Exercise requirements: Copy out, unchanged, the part of the rows that opens with the line containing "The image size is (603, 405)." and closes with the line containing "(728, 1705).", including both of those lines.

[Stored data entries]
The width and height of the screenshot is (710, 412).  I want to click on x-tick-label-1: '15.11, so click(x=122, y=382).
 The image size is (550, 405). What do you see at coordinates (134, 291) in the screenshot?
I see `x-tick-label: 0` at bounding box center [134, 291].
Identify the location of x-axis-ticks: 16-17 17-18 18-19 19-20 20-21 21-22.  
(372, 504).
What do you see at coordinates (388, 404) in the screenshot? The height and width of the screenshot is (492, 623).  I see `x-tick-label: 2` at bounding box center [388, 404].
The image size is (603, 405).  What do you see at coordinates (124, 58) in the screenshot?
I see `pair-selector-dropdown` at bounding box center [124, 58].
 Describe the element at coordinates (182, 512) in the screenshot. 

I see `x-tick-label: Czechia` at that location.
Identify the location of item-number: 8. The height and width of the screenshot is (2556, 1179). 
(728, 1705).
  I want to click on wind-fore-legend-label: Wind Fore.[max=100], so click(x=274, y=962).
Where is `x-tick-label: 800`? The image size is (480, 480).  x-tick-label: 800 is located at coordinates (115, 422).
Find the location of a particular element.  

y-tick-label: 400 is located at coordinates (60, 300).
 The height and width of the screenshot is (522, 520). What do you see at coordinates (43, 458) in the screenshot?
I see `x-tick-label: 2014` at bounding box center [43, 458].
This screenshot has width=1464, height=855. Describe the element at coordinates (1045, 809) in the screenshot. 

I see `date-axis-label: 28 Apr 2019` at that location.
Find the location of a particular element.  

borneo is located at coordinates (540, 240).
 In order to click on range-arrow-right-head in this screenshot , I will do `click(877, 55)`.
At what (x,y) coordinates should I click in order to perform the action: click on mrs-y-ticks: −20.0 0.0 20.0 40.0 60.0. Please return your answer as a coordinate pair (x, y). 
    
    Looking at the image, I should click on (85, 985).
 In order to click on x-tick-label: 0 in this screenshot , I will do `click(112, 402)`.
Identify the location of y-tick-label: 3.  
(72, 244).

Your response:
The image size is (603, 405).  What do you see at coordinates (124, 58) in the screenshot?
I see `pair-selector-dropdown` at bounding box center [124, 58].
 Describe the element at coordinates (182, 512) in the screenshot. 

I see `x-tick-label: Czechia` at that location.
Identify the location of item-number: 8. The height and width of the screenshot is (2556, 1179). 
(728, 1705).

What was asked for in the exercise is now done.